Nel medio e lungo termine non esiste alcuna differenza tra trattamento chirurgico e trattamento conservativo.

Anzi, in alcuni studi viene riportata una maggiore incidenza di ripresa di radiculopatia (sciatica) nel gruppo dei pazienti sottoposti ad intervento.

Ciò in funzione di recidive dell’ernia o formazione di cicatrice chirurgica (fibrosi post-operatoria).

Se prendiamo in considerazione i pazienti affetti solo da lombalgia (mal di schiena), il trattamento chirurgico offre gli stessi risultati del trattamento conservativo.

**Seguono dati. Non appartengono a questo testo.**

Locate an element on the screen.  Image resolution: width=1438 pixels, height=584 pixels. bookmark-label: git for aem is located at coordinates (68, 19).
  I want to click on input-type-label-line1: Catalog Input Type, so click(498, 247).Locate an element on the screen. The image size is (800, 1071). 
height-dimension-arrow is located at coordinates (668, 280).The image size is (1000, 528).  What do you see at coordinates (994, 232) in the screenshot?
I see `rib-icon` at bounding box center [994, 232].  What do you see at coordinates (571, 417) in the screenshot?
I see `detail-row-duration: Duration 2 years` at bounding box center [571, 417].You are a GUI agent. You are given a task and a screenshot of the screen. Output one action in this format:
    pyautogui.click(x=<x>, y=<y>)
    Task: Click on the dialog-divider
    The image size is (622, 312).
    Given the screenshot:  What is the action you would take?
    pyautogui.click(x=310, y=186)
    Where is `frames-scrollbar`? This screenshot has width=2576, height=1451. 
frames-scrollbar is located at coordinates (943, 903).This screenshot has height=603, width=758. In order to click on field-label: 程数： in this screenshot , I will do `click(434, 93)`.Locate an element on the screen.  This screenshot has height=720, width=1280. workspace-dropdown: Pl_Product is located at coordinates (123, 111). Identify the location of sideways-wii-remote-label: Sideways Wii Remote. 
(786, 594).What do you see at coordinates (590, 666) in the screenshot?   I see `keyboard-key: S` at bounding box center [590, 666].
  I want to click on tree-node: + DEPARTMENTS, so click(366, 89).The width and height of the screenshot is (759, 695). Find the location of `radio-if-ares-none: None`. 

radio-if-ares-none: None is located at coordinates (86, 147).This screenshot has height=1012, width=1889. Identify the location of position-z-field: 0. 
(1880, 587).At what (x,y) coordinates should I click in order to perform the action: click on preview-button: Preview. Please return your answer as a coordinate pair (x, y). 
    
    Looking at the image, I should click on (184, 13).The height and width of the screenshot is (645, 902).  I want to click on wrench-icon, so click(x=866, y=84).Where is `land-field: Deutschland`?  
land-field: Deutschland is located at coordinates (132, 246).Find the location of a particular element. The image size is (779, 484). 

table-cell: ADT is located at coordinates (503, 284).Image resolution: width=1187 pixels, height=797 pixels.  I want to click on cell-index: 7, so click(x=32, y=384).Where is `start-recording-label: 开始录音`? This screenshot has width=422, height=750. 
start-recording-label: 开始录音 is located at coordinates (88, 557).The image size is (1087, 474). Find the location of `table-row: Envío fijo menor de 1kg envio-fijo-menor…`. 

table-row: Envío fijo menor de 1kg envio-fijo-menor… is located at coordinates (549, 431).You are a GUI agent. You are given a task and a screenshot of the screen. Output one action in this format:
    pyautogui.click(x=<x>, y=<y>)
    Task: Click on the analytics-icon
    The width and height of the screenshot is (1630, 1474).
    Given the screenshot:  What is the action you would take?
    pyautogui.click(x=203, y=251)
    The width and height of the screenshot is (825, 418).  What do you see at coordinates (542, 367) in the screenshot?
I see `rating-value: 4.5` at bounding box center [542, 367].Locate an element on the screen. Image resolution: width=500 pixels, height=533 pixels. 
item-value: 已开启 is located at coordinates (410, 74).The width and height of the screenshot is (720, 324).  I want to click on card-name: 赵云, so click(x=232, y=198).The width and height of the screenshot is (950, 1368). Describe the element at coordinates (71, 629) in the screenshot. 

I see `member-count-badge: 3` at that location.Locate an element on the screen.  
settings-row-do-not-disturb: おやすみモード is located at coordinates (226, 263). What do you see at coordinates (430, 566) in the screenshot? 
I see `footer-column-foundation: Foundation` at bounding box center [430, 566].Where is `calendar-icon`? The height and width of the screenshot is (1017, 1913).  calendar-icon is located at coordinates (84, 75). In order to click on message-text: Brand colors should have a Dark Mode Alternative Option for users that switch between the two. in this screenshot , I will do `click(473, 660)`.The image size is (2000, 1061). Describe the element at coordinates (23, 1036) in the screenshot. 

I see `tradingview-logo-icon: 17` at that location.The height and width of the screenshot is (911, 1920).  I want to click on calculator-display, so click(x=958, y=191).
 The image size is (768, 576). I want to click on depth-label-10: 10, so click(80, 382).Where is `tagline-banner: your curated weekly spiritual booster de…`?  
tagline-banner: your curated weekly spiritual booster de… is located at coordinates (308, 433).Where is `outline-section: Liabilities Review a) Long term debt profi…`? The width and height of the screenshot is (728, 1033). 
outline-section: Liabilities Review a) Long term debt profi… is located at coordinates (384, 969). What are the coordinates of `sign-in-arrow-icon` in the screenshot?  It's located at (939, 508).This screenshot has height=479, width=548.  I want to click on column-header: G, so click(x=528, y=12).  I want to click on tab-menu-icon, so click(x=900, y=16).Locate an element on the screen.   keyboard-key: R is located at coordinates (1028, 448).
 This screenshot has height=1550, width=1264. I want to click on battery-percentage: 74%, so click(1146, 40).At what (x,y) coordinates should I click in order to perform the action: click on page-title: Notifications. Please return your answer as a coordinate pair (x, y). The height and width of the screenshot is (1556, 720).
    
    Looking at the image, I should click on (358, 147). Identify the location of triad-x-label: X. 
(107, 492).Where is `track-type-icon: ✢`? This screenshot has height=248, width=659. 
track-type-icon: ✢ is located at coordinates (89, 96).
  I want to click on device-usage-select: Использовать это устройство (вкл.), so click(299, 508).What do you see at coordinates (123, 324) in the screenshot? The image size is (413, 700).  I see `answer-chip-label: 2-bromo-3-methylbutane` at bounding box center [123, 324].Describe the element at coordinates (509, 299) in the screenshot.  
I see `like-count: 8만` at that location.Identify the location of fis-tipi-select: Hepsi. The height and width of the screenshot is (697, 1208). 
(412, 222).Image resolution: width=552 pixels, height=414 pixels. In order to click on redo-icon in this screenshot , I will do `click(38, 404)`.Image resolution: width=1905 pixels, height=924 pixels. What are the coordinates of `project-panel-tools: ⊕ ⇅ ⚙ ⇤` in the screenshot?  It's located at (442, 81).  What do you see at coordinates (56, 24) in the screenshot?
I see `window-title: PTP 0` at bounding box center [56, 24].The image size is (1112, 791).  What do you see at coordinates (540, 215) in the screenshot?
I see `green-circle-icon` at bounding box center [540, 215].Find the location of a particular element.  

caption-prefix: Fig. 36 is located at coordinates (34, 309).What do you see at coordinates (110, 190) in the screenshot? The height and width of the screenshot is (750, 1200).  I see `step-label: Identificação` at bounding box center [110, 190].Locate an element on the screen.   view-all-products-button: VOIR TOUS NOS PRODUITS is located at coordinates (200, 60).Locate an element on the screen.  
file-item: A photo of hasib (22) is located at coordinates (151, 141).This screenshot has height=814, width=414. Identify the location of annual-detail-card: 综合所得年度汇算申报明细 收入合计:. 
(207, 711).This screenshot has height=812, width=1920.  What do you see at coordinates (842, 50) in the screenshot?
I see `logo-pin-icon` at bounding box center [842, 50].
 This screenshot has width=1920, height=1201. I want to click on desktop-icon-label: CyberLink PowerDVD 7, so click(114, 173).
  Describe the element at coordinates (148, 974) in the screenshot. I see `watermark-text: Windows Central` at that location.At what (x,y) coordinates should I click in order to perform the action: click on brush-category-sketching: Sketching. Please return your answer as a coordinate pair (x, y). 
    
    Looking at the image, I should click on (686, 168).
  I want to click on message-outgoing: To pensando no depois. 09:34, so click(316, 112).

Il ricorso all’intervento chirurgico è invece più consigliato nel caso dell’esistenza di disturbi della forza, in particolare in progressione, legati all’ernia discale.

È, infine, fortemente raccomandato in caso di insorgenza di disturbi sfinterici (sindrome della cauda), sempre ernia discale-correlati.

Con la tecnica ecoguidata periforaminale, in caso di multifocalità erniarie, è possibile stabilire l’origine del massimo dolore attuale, trattando i diversi livelli interessati, nel corso delle diverse sedute: generalmente l’inoculazione in prossimità del nervo infiammato produce un miglioramento dei sintomi in tempi brevi.

Anche per tale motivo, l’avvio della ossigeno-ozonoterapia deve essere sempre preceduto da una valutazione specialista del chirurgo spinale (neurochirurgo, ortopedico).